Starker or Like-Kind Exchanges

Starker or Like-Kind Exchanges refer to Section 1031 of the Internal Revenue Code whereby the IRS enables the real estate owner to dispose of one investment property and acquire another "like-kind" property without having to pay any capital gains tax on the transaction. "Like-Kind" refers to property which is held for productive use in investment, business or trade. Any property which is held for this purpose and is not seller's/buyer's primary residence is eligible for exchange without any gain or loss recognition by the IRS. Such properties can include commercial real estate, rental property, bare land, apartment buildings, etc. Residential property may be exchanged for commercial property as long as it is not a personal residence. Foreign real estate may be exchanged for other foreign real estate (it is Like-Kind), but it is NOT Like-Kind with U.S. real estate.

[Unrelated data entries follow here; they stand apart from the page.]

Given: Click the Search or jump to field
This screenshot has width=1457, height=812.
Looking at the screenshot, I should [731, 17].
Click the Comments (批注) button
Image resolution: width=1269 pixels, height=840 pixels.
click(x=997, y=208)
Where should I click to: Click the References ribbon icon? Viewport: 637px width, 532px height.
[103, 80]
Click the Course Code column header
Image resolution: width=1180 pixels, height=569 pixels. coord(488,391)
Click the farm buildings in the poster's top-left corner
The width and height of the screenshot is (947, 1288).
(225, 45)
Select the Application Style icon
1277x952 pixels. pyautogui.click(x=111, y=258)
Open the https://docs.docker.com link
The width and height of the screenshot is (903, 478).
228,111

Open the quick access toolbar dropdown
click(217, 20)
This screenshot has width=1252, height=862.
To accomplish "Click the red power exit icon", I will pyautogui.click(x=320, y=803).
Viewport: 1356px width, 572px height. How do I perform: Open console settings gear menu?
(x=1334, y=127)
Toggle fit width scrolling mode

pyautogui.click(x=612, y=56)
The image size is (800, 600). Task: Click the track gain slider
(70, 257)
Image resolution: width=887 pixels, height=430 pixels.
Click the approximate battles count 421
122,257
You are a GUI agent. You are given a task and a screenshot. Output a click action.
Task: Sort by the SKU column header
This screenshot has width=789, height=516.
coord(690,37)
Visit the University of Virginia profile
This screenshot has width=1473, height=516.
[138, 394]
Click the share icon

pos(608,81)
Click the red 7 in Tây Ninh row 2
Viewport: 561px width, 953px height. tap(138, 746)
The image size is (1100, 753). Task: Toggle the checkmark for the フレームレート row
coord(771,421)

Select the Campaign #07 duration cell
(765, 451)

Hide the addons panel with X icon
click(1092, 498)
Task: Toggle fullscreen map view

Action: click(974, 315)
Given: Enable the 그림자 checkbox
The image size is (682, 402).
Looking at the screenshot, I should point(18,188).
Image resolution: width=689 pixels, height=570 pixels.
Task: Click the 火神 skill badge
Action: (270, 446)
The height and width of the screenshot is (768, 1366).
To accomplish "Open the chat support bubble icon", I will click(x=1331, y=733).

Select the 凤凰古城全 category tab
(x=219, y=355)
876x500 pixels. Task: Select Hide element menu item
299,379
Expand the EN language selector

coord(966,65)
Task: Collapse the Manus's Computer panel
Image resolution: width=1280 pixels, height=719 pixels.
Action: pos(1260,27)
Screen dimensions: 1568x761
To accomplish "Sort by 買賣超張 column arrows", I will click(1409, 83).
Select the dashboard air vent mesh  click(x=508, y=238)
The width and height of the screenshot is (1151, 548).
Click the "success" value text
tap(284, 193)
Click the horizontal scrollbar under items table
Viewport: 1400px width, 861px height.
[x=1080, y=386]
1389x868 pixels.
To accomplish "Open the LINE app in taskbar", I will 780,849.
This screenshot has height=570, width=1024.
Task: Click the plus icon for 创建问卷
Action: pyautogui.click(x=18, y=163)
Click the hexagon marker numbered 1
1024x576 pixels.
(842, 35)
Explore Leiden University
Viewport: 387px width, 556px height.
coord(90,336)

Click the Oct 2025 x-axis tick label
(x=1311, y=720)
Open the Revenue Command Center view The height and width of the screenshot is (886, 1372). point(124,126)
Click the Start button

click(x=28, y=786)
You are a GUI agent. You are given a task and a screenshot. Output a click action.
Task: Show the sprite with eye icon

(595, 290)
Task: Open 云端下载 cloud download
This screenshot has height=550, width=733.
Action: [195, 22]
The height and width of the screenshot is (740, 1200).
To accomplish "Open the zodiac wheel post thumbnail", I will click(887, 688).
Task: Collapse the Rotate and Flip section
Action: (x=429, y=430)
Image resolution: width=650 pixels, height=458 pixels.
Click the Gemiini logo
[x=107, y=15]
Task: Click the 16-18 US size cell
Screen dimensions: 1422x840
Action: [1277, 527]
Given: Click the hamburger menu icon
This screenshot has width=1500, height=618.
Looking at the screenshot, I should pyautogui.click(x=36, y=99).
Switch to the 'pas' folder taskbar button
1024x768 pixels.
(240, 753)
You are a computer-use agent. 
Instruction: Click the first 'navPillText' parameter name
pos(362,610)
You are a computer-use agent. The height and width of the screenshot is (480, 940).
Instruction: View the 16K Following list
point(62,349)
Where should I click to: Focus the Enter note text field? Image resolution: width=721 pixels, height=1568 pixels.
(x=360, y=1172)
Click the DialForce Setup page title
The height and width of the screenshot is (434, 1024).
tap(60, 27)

Primary Requirements to Maintain Tax-Free status are:

  • Timeline - identification of one or more (up to three) replacement properties must take place within 45 days of the sale of the relinquished property. Any property identified after the expiration of the 45 day timeframe will NOT qualify as an exchange property in this exchange.
  • Intermediary - investor must NOT DIRECTLY RECEIVE any of the proceeds from the sale. IRS regulations require a Qualified Intermediary to properly complete an exchange. Neither the investor's accountant nor his/her attorney can serve as a Qualified Intermediary. The majority of Qualified Intermediaries are affiliated with banks, trust companies or title companies.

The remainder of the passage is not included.